§ Task objective
Could the lines from the line bearing "At what coordinates" to the end of the records below be copied exactly, with the pictures left out and no other lines added?

===== Material for this task

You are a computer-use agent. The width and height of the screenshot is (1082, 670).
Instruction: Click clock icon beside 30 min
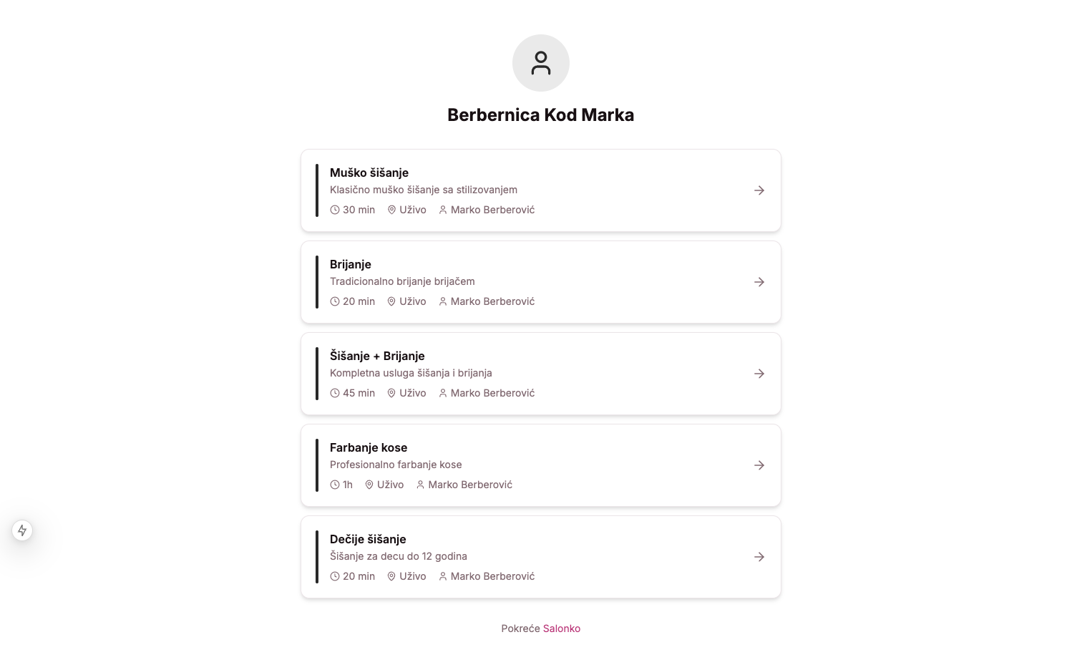click(x=334, y=210)
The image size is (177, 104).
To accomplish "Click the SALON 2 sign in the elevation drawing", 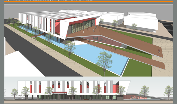I will 135,98.
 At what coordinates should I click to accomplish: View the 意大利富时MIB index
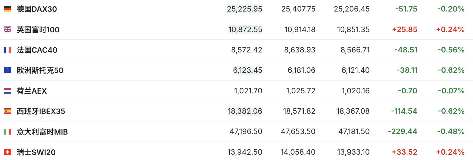[42, 132]
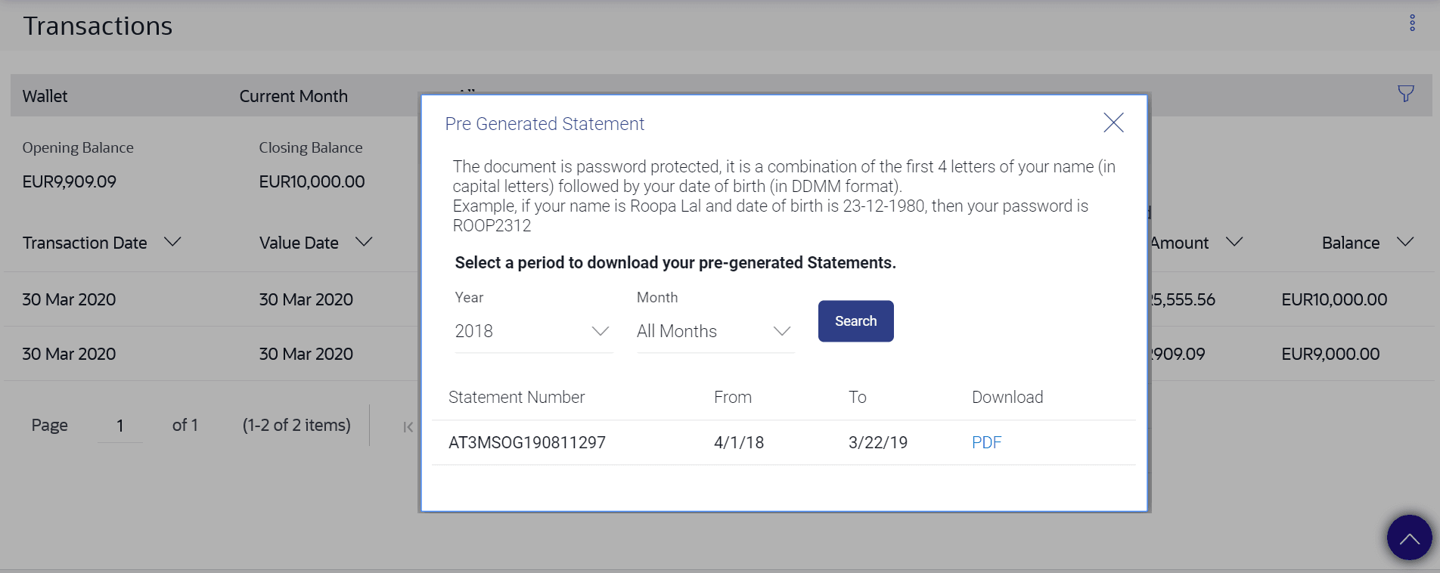Open the three-dot options menu
This screenshot has height=573, width=1440.
coord(1412,23)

==========

§ Result of this task
 At what coordinates should I click to accomplish: View the 意大利富时MIB index
[42, 132]
Open the three-dot options menu
This screenshot has height=573, width=1440.
coord(1412,23)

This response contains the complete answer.